What is required
The response has to be every entry, printed word for word.

|---|

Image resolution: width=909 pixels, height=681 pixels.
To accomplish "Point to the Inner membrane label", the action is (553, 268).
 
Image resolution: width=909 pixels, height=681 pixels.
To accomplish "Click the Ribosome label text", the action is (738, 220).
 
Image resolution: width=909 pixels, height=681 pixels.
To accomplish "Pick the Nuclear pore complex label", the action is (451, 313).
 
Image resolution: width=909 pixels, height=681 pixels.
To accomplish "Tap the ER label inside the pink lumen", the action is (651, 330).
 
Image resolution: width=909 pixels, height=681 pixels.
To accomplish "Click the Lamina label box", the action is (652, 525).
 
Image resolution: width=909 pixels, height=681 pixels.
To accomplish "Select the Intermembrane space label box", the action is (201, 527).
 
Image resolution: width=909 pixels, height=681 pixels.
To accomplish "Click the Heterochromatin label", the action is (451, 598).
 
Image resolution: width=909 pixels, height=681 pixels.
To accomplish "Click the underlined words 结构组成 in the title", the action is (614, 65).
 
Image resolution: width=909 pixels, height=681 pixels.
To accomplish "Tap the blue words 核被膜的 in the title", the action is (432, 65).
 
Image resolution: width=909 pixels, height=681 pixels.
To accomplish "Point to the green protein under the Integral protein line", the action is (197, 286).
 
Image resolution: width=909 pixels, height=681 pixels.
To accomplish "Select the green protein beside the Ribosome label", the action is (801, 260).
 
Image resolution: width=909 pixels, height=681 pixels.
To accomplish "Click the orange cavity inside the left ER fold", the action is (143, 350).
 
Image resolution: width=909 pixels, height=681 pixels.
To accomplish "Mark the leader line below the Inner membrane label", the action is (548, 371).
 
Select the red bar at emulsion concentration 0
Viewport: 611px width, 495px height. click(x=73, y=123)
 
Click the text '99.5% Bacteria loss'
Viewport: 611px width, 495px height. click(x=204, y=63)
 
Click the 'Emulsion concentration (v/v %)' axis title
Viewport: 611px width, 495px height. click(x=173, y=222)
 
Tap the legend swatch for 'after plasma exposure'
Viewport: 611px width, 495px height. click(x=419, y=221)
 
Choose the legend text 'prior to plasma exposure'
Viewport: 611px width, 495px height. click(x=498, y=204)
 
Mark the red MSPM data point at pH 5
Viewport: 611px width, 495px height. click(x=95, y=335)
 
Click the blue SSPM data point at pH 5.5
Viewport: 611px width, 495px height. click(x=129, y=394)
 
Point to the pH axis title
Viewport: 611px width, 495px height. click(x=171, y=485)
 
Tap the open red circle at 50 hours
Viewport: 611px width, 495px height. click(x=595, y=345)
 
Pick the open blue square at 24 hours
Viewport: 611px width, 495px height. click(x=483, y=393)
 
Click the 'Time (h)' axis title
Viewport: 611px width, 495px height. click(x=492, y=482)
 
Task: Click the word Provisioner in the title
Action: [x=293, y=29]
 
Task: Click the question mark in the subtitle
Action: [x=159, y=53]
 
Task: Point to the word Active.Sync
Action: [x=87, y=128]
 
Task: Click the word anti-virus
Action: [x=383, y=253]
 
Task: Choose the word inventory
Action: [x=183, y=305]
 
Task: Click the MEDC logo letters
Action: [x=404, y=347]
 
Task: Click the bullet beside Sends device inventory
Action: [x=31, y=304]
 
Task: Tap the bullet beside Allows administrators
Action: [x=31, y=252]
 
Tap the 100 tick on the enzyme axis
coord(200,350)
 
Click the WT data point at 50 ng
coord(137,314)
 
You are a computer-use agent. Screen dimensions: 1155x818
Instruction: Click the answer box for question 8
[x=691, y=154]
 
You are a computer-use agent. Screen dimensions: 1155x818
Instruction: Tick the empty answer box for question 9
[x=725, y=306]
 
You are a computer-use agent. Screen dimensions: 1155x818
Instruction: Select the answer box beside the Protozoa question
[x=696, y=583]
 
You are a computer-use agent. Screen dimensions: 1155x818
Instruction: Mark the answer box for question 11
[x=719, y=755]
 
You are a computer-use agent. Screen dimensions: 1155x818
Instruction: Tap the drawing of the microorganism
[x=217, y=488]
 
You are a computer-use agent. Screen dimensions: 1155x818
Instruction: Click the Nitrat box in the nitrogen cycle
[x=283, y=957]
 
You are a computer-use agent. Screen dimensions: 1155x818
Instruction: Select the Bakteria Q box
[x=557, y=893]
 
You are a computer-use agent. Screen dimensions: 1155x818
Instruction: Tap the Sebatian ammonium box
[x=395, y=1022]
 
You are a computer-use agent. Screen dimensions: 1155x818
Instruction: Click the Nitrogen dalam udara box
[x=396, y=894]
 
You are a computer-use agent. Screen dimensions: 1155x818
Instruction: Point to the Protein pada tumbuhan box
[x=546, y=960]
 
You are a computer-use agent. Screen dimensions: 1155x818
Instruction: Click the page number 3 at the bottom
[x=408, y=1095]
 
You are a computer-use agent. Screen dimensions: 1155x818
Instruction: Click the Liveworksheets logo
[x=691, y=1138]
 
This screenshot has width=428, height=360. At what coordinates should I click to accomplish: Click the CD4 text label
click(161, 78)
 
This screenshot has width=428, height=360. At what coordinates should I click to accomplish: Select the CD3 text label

|---|

Solved exercise
Image resolution: width=909 pixels, height=681 pixels.
To accomplish "Point to the Inner membrane label", the action is (553, 268).
 
Image resolution: width=909 pixels, height=681 pixels.
To accomplish "Click the Ribosome label text", the action is (738, 220).
 
Image resolution: width=909 pixels, height=681 pixels.
To accomplish "Pick the Nuclear pore complex label", the action is (451, 313).
 
Image resolution: width=909 pixels, height=681 pixels.
To accomplish "Tap the ER label inside the pink lumen", the action is (651, 330).
 
Image resolution: width=909 pixels, height=681 pixels.
To accomplish "Click the Lamina label box", the action is (652, 525).
 
Image resolution: width=909 pixels, height=681 pixels.
To accomplish "Select the Intermembrane space label box", the action is (201, 527).
 
Image resolution: width=909 pixels, height=681 pixels.
To accomplish "Click the Heterochromatin label", the action is (451, 598).
 
Image resolution: width=909 pixels, height=681 pixels.
To accomplish "Click the underlined words 结构组成 in the title", the action is (614, 65).
 
Image resolution: width=909 pixels, height=681 pixels.
To accomplish "Tap the blue words 核被膜的 in the title", the action is (432, 65).
 
Image resolution: width=909 pixels, height=681 pixels.
To accomplish "Point to the green protein under the Integral protein line", the action is (197, 286).
 
Image resolution: width=909 pixels, height=681 pixels.
To accomplish "Select the green protein beside the Ribosome label", the action is (801, 260).
 
Image resolution: width=909 pixels, height=681 pixels.
To accomplish "Click the orange cavity inside the left ER fold", the action is (143, 350).
 
Image resolution: width=909 pixels, height=681 pixels.
To accomplish "Mark the leader line below the Inner membrane label", the action is (548, 371).
 
Select the red bar at emulsion concentration 0
Viewport: 611px width, 495px height. click(x=73, y=123)
 
Click the text '99.5% Bacteria loss'
Viewport: 611px width, 495px height. click(x=204, y=63)
 
Click the 'Emulsion concentration (v/v %)' axis title
Viewport: 611px width, 495px height. click(x=173, y=222)
 
Tap the legend swatch for 'after plasma exposure'
Viewport: 611px width, 495px height. click(x=419, y=221)
 
Choose the legend text 'prior to plasma exposure'
Viewport: 611px width, 495px height. click(x=498, y=204)
 
Mark the red MSPM data point at pH 5
Viewport: 611px width, 495px height. click(x=95, y=335)
 
Click the blue SSPM data point at pH 5.5
Viewport: 611px width, 495px height. click(x=129, y=394)
 
Point to the pH axis title
Viewport: 611px width, 495px height. click(x=171, y=485)
 
Tap the open red circle at 50 hours
Viewport: 611px width, 495px height. click(x=595, y=345)
 
Pick the open blue square at 24 hours
Viewport: 611px width, 495px height. click(x=483, y=393)
 
Click the 'Time (h)' axis title
Viewport: 611px width, 495px height. click(x=492, y=482)
 
Task: Click the word Provisioner in the title
Action: [x=293, y=29]
 
Task: Click the question mark in the subtitle
Action: [x=159, y=53]
 
Task: Point to the word Active.Sync
Action: [x=87, y=128]
 
Task: Click the word anti-virus
Action: [x=383, y=253]
 
Task: Choose the word inventory
Action: [x=183, y=305]
 
Task: Click the MEDC logo letters
Action: [x=404, y=347]
 
Task: Click the bullet beside Sends device inventory
Action: [x=31, y=304]
 
Task: Tap the bullet beside Allows administrators
Action: [x=31, y=252]
 
Tap the 100 tick on the enzyme axis
coord(200,350)
 
Click the WT data point at 50 ng
coord(137,314)
 
You are a computer-use agent. Screen dimensions: 1155x818
Instruction: Click the answer box for question 8
[x=691, y=154]
 
You are a computer-use agent. Screen dimensions: 1155x818
Instruction: Tick the empty answer box for question 9
[x=725, y=306]
 
You are a computer-use agent. Screen dimensions: 1155x818
Instruction: Select the answer box beside the Protozoa question
[x=696, y=583]
 
You are a computer-use agent. Screen dimensions: 1155x818
Instruction: Mark the answer box for question 11
[x=719, y=755]
 
You are a computer-use agent. Screen dimensions: 1155x818
Instruction: Tap the drawing of the microorganism
[x=217, y=488]
 
You are a computer-use agent. Screen dimensions: 1155x818
Instruction: Click the Nitrat box in the nitrogen cycle
[x=283, y=957]
 
You are a computer-use agent. Screen dimensions: 1155x818
Instruction: Select the Bakteria Q box
[x=557, y=893]
 
You are a computer-use agent. Screen dimensions: 1155x818
Instruction: Tap the Sebatian ammonium box
[x=395, y=1022]
 
You are a computer-use agent. Screen dimensions: 1155x818
Instruction: Click the Nitrogen dalam udara box
[x=396, y=894]
 
You are a computer-use agent. Screen dimensions: 1155x818
Instruction: Point to the Protein pada tumbuhan box
[x=546, y=960]
 
You are a computer-use agent. Screen dimensions: 1155x818
Instruction: Click the page number 3 at the bottom
[x=408, y=1095]
 
You are a computer-use agent. Screen dimensions: 1155x818
Instruction: Click the Liveworksheets logo
[x=691, y=1138]
 
This screenshot has width=428, height=360. At what coordinates should I click to accomplish: Click the CD4 text label
click(161, 78)
 
This screenshot has width=428, height=360. At what coordinates should I click to accomplish: Select the CD3 text label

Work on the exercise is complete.